Opposition parties rejected as invalid the December 2002 presidential election, which they boycotted. President Obiang was re-elected with 97% of the vote. Reportedly, 95% of eligible voters voted in this election, although many observers noted numerous irregularities. Following his re-election Obiang formed a government based on national unity encompassing all opposition parties, except for the Convergence for Social Democracy (CPDS), which declined to join after Obiang refused to release one of their jailed leaders. In the April 2004 parliamentary and municipal elections President Obiang’s Democratic Party of Equatorial Guinea and allied parties won 98 of 100 seats in parliament and all but seven of 244 municipal posts. International observers criticized both the election and its results.
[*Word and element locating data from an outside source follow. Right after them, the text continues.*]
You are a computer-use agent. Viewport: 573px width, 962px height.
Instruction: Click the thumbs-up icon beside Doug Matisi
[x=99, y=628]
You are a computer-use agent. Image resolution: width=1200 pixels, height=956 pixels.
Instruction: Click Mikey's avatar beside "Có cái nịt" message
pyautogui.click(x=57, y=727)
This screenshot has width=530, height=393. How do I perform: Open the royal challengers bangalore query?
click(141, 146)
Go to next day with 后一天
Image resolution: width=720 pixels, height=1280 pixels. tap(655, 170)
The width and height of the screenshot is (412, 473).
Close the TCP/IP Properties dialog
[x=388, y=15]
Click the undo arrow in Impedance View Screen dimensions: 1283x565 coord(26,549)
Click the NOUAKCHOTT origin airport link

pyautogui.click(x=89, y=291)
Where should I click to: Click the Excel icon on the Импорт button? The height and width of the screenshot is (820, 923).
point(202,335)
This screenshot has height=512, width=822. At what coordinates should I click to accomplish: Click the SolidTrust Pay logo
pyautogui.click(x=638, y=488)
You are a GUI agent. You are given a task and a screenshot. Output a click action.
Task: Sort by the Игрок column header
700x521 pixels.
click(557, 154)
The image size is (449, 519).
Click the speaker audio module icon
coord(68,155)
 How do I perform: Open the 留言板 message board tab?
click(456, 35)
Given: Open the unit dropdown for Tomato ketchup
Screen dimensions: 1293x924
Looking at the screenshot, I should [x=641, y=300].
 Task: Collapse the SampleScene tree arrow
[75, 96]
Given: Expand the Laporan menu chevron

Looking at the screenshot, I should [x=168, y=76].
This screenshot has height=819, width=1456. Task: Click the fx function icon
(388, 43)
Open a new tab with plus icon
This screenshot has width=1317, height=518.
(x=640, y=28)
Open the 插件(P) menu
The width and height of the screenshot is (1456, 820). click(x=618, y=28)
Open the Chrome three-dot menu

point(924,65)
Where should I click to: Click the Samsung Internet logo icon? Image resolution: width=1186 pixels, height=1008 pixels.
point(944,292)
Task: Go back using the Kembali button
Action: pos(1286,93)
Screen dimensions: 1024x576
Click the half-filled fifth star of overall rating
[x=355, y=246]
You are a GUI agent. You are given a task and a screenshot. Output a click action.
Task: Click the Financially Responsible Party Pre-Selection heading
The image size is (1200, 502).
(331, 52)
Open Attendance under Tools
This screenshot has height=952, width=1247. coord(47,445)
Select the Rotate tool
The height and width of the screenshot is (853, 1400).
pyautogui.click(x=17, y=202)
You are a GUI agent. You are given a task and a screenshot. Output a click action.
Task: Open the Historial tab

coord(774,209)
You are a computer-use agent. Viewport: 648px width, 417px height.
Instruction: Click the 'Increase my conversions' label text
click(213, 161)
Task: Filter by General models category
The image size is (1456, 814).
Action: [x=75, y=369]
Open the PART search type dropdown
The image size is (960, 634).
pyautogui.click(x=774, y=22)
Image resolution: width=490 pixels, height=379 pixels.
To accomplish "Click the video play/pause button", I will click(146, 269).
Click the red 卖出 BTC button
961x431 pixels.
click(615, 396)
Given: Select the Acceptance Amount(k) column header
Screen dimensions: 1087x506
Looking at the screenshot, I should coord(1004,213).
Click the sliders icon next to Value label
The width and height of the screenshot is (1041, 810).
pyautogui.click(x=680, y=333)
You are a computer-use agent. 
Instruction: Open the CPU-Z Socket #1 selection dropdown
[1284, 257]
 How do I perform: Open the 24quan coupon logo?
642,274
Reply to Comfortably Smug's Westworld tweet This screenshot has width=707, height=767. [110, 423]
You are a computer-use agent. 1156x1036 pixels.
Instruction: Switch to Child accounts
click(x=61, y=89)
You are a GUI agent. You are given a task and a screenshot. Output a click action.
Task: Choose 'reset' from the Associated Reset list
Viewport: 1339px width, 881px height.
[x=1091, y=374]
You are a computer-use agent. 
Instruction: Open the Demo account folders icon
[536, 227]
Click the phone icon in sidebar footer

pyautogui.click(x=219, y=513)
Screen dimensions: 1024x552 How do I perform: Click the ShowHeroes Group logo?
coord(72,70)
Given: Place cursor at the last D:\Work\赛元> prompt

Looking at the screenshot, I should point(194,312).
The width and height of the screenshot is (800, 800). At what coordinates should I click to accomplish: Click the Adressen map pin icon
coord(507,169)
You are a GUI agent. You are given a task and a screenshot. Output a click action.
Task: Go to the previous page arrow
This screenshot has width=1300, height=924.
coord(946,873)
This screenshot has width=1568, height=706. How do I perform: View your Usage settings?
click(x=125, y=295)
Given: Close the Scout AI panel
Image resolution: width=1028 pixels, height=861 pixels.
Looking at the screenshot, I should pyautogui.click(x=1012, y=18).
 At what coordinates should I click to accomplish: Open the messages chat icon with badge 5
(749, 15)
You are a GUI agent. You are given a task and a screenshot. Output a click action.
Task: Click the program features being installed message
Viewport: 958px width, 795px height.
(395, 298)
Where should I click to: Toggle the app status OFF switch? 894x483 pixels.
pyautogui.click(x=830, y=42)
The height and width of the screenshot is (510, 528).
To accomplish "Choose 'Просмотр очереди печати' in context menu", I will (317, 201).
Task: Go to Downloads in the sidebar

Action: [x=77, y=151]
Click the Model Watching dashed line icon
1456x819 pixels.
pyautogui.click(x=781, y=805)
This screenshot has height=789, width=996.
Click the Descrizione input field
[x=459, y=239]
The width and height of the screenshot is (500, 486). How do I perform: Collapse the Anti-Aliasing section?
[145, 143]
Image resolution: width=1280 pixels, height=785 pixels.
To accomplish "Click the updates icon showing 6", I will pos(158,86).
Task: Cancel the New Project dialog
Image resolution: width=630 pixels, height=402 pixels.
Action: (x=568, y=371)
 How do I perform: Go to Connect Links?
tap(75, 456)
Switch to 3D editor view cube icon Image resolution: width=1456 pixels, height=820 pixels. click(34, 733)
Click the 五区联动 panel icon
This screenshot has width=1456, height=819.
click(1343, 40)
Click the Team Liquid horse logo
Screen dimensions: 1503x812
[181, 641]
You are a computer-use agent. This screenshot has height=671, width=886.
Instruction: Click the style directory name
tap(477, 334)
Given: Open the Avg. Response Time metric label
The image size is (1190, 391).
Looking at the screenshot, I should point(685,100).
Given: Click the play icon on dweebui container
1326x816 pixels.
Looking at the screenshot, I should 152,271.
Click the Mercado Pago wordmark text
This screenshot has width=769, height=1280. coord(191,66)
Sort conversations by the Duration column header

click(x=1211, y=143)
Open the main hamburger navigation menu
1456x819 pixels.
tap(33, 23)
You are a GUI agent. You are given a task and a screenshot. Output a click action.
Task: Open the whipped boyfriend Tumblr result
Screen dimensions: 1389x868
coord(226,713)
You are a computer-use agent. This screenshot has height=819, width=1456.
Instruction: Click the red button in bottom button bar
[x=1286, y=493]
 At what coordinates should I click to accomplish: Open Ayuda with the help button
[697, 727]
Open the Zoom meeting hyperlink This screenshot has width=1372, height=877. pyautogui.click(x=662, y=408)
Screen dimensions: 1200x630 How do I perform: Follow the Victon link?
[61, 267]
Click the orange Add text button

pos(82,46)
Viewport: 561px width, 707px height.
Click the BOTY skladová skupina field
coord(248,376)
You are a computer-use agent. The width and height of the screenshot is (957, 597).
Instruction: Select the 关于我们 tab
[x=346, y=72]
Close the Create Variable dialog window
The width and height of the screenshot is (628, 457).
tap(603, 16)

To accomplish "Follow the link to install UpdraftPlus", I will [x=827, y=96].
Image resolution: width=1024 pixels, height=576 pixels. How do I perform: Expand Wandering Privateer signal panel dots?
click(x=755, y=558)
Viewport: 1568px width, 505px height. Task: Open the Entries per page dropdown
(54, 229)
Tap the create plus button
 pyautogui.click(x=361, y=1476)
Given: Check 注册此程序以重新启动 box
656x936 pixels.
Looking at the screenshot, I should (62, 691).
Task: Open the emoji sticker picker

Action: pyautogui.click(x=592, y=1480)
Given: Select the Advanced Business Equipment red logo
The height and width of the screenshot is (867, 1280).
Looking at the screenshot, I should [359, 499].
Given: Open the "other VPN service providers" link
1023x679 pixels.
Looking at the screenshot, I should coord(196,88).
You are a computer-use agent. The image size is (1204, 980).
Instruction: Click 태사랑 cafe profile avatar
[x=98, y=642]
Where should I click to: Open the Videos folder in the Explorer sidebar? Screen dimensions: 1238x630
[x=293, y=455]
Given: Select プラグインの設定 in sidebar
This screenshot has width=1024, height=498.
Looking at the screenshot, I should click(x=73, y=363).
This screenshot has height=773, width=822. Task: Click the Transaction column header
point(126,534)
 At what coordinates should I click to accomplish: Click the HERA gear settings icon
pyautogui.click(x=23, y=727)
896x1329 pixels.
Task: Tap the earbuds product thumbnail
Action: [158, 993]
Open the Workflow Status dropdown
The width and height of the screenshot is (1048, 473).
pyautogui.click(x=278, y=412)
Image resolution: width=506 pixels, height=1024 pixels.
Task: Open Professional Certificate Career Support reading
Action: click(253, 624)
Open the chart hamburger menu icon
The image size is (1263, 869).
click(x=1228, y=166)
The May 4, 2008 legislative elections resulted in an overwhelming victory for the PDGE. Ninety-nine of the 100 seats in the assembly went to the PDGE while the Convergence for Social Democracy only received one. Results were similar in the municipal elections held the same day, granting PDGE 319 councilor seats while CPDS only gained 13. Some international election observers reported that the elections were generally conducted in a free and fair manner. Nevertheless, irregularities were reported, which included the barring of certain members of the international press. In November 2009, President Obiang won a new 7-year mandate with 95.4% of the vote in an election that was not boycotted by the opposition. The main opposition leader won 3.6% of the vote. He stated that he viewed the elections as neither fair nor free, but with the approval of the executive committee of his party, did not formally object to the election results.